Robinson Terminal North, a major piece of waterfront development in Old Town, could heat to City Council review by the end of this year or early next year.
Robinson Terminal North is the last of the large industrial sites in the city’s Waterfront Plan and one of the final pieces of a long-held aim of the city to have a fully walkable waterfront.
The project itself is an extensive mixed-use project straddling the northern tip of N. Union Street. The Robinson Terminal North development includes multifamily residential, ground-floor retail and a restaurant.
At a community meeting last week, applicant attorney Ken Wire said the Robinson Terminal North development is currently “transitioning out of concept review” after a series of community meetings. Wire said the “hope is to submit a special use permit application this summer.”
The project is scheduled to go to the Board of Architectural Review on July 16 and will proceed through other city agencies and commissions in late July running through October.
A timeline for the development approval process said the goal is to get the project to public hearings in December of this year or January 2025.
Wire said there’s still a lot of work left to be done on the application process. The first of two development special use permits (DSUP) for the project will be submitted this summer.
“Concept plan 1 is five sheets of paper,” Wire said. “Concept plan 2 is 20. A DSUP is 100.”

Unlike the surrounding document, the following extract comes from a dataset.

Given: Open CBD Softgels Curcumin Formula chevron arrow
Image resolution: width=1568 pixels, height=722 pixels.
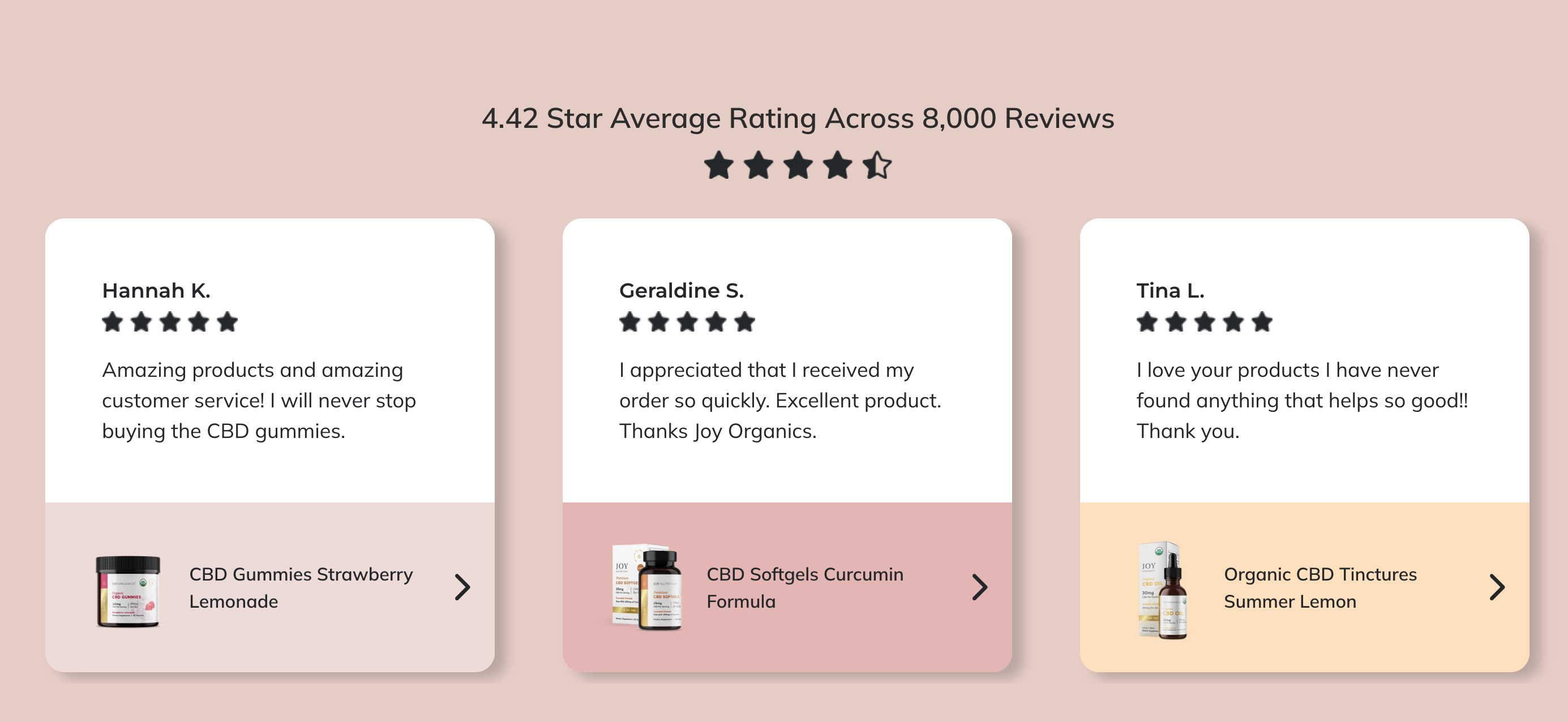Looking at the screenshot, I should 979,587.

Many of the public questions about the project have focused on the environmental remediation work at the former industrial site and the impact that could have on surrounding homes and the nearby Potomac River. The developer fielded some questions about the environmental impact at the community meeting but Wire also said that, during the fall/early winter, the developer will “move on from vague answers on contamination to specific ones.”